Left ventricular hypertrophy (LVH) is a multifactorial complication frequently seen in patients with advanced chronic kidney disease. An arteriovenous fistula (AVF) is the preferred method for hemodialysis access. Once functional, AVFs demonstrate better patency rates and fewer complications when compared to other forms of vascular access. AVFs have been implicated in cardiac remodeling, but it is controversial whether those changes can be reversed by surgical ligation or blood flow reduction. In this study, we describe a cohort of asymptomatic patients with LVH who underwent AVF banding with a two-dimensional-echocardiogram done before and after the intervention to evaluate the association between AVF surgical banding and left ventricular mass (LVM) changes. Our results show that AVF surgical banding did not alter the left ventricular mass index (LVMI) with a mean prebanding LVMI of 70.3 ± 57.5 g/m2 and mean postbanding LVMI of 81.9 ± 55.9 g/m2, (P = 0.4). Our study shows that AVF flow reduction by surgical banding did not alter LVMI, and therefore LVH, in end-stage renal disease patients who have not yet shown clinical manifestations of cardiac disease.

How to cite this article:
Cortesi C, Duque JC, Mai S, Martinez L, Dejman A, Vazquez-Padron R, Salman L, Tabbara M. Assessment of left ventricular mass changes after arteriovenous fistula surgical banding in end-stage renal disease. Saudi J Kidney Dis Transpl 2018;29:1280-9

How to cite this URL:
Cortesi C, Duque JC, Mai S, Martinez L, Dejman A, Vazquez-Padron R, Salman L, Tabbara M. Assessment of left ventricular mass changes after arteriovenous fistula surgical banding in end-stage renal disease. Saudi J Kidney Dis Transpl [serial online] 2018 [cited 2019 Jan 23];29:1280-9. Available from: http://www.sjkdt.org/text.asp?2018/29/6/1280/248299

Camilo Cortesi, Juan C. Duque
These authors contributed equally to the manuscript.


   Introduction Top


Left ventricular hypertrophy (LVH) is a common condition seen in end-stage renal disease (ESRD).[1] It is reported that 75% of patients with chronic kidney disease (CKD) have LVH immediately prior to the initiation of dialysis;[2],[3] whereas in earlier stages of CKD, the prevalence of LVH ranges from 32% to 75%.[4],[5] LVH has been associated with greater mortality and worse outcomes.[6],[7],[8] Therefore, identifying the factors that can contribute to LVH regression may help decrease cardiovascular mortality in ESRD patients.
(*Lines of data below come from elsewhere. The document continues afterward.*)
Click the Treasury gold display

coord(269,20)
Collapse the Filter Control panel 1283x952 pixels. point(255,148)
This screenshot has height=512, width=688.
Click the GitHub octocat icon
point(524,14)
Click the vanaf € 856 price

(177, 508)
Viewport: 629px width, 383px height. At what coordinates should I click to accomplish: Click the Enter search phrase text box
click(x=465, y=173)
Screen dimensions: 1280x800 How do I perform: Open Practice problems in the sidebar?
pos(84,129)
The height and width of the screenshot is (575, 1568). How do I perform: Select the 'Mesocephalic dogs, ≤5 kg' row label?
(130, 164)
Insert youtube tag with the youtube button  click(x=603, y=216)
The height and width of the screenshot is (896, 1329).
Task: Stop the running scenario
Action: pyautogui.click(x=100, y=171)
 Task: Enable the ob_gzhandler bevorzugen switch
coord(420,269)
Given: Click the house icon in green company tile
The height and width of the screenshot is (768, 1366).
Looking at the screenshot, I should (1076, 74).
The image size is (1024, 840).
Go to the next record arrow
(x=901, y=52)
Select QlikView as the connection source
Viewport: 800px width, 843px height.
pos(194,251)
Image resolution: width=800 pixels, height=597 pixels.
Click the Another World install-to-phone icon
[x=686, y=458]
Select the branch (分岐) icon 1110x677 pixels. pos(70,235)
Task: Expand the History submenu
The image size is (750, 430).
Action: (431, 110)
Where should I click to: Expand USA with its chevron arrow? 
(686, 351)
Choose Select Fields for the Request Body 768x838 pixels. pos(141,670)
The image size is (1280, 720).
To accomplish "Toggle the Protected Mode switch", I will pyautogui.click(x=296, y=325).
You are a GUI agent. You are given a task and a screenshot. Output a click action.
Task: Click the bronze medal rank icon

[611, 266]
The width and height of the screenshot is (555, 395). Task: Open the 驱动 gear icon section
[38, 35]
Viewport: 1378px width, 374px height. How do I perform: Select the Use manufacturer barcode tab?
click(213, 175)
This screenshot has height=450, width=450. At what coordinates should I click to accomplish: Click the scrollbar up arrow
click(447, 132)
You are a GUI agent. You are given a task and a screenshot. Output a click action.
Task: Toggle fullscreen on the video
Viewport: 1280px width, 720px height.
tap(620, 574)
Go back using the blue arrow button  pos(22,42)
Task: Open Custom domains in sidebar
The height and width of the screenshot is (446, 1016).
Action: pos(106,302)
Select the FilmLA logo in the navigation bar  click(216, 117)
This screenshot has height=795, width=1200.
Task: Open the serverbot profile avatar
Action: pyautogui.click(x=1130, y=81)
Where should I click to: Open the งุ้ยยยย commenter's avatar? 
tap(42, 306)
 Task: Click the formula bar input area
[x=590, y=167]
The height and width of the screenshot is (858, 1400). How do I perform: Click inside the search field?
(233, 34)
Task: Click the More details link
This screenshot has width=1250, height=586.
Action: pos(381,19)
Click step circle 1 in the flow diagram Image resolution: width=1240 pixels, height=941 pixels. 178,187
The etiology of LVH in ESRD patients is multifactorial and is thought to be the result of hemodynamic changes including chronic flow and pressure overload, as well as non-hemodynamic factors that are associated with uremia.[9],[10] Multiple patients experience cardiac remodeling with the progression of CKD even before arteriovenous fistula (AVF) creation.[3],[11]

AVF is the preferred method of vascular access for hemodialysis (HD).[12] However, it has been conventionally implicated as one of the main variables related to cardiovascular stress and subsequent remodeling in ESRD patients.[13] The cardiac remodeling phenomenon has been well described and supported by various authors.[1],[14],[15],[16] Creation of an AVF leads to increased venous return, preload and cardiac output,[13] which are thought to trigger myocyte changes associated with wall hyper-trophy.[4],[5] Nevertheless, it is still questionable whether surgical banding of the AVF reverses cardiac remodeling as a result of reduction in cardiac output.

Regression of LVH has been reported in small prospective studies in the kidney transplant population after AVF closure.[17],[18],[19] However, in this population, immunosuppressants have been described as a protective factor in the regression of cardiac remodeling.[17],[18],[19] LVH regression in patients undergoing AVF banding is thought to be secondary to reduced blood flow and pressure overload.[17] In addition to its potential benefits for LVH, AVF banding can be an esthetic solution for aneurysmatic AVFs or treatment of AVF complications such as arterial steal syndrome.[20] AVF banding is also sometimes necessary after kidney transplantation in patients with underlying cardiac conditions presenting with worsening symptoms. In this posttransplant scenario, where the AVF is no longer being utilized, the worsening of symptoms (shortness of breath, orthopnea) is thought to be secondary to the hemodynamic changes caused by the presence of the AVF, since the partial or complete closure of the AVF can help alleviate symptoms depending on the individual patient.[17]

In this study, we evaluated the association between AVF surgical banding and LVM changes in asymptomatic ESRD patients. To further analyze the potential relationship between the two, we assessed LVM changes in patients with AVF banding with partial and complete closure.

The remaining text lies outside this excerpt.